Blog

Pandas DataFrame Validation with Pydantic - Part 2

In part 1 of the article we learned about dynamic typing, Pydantic and decorators.

In this part we will learn how to combine these concepts for Pandas DataFrame validation in our codebase.

  1. Combining Decorators, Pydantic and Pandas - Combine section 2. and 3. of Part 1 to showcase how to use them for output validation.
  2. Let's define ourselves a proper spaceship!
  3. Summary

1. Combining Decorators, Pydantic and Pandas

Let's define a validate_data_schema decorator hat does data validation for functions returning a pandas.DataFrame:

import pandas as pd
from pydantic.main import ModelMetaclass
from typing import List

def validate_data_schema(data_schema: ModelMetaclass):
    """This decorator will validate a pandas.DataFrame against the given data_schema."""

    def Inner(func):
        def wrapper(*args, **kwargs):
            res = func(*args, **kwargs)
            if isinstance(res, pd.DataFrame):
                # check result of the function execution against the data_schema
                df_dict = res.to_dict(orient="records")
                
                # Wrap the data_schema into a helper class for validation
                class ValidationWrap(BaseModel):
                    df_dict: List[data_schema]
                # Do the validation
                _ = ValidationWrap(df_dict=df_dict)
            else:
                raise TypeError("Your Function is not returning an object of type pandas.DataFrame.")

            # return the function result
            return res
        return wrapper
    return Inner

Now that was easy, and we can go on using it. Just kidding ;) Let's look at it a little closer.

The decorator first takes a Pydantic model data_schema (e.g. DictValidator class from above) as an input.

The Inner(): and wrapper(): calls are some necessary wrapping before the function wrapped is executed, and the results is saved to the res object.

If the res object is not a pandas.DataFrame, a TypeError is raised.

If it is a pandas.DataFrame, the frame is transformed to a List[Dict], a small ValidationWrap helper class is created, and then the validation happens by passing the df_dict to the ValidationWrap class.

If there is any problem with the content of the pandas.DataFrame that does not fit with the defined Pydantic model, an error will be raised.

If everything is fine, the res object is returned.

Let's test it out with a toy example!

from pydantic import BaseModel, Field
# We expect a DataFrame with the columns id, name and height.
# id must be an int >= 1, name a string shorter than 20, and height is a float between 0 and 250.
class AvatarFrameDefinition(BaseModel):
    id: int = Field(..., ge=1)
    name: str = Field(..., max_length=20)
    height: float = Field(..., ge=0, le=250, description="Height in cm.")

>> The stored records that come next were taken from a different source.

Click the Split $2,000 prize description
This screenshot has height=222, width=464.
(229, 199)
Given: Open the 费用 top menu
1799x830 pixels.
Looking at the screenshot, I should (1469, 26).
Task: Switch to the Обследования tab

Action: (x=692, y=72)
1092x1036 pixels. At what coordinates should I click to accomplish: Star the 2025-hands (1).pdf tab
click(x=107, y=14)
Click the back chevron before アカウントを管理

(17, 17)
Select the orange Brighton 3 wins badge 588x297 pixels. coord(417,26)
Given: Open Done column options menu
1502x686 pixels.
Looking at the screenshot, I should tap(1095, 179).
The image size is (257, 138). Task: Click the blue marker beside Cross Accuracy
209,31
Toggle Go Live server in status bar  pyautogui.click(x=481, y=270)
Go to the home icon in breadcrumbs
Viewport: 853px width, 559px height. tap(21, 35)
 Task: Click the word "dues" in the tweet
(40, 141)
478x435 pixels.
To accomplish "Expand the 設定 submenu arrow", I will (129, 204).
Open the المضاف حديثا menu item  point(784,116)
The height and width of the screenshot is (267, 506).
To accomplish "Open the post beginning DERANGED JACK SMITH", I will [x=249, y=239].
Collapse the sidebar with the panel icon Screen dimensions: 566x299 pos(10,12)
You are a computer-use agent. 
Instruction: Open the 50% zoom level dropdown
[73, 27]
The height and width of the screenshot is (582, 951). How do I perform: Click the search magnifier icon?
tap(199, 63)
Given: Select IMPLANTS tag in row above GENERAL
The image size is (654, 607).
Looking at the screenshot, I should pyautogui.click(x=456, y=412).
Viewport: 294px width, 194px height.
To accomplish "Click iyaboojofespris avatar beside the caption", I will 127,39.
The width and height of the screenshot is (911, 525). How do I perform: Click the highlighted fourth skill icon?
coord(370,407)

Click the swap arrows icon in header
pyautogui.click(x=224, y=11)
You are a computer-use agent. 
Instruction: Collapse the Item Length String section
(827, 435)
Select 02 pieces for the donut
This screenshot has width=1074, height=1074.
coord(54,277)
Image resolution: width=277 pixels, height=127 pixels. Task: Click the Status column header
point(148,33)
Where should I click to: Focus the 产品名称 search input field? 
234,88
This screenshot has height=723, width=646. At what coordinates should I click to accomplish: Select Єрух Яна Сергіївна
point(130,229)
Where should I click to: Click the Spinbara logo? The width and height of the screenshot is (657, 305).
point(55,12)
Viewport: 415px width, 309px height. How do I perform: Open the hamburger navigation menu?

@validate_data_schema(data_schema=AvatarFrameDefinition)
def return_user_avatars(user_id: int) -> pd.DataFrame:
    # Let's use the user_id as the height for the Mustermann avatar to trigger the validation.
    return pd.DataFrame(
         [
         {"id": user_id, "name": "Sebastian", "height": 178.0},
         {"id": user_id, "name": "Max", "height": 218.0},
         {"id": user_id, "name": "Mustermann", "height": user_id },
        ]
    )
return_user_avatars(user_id=42)  # works

from pydantic import ValidationError

try:
    return_user_avatars(user_id=342) # gives an error!
except ValidationError as e:
    print(e)
1 validation error for ValidationWrap
df_dict -> 2 -> height
  ensure this value is less than or equal to 250 (type=value_error.number.not_le; limit_value=250)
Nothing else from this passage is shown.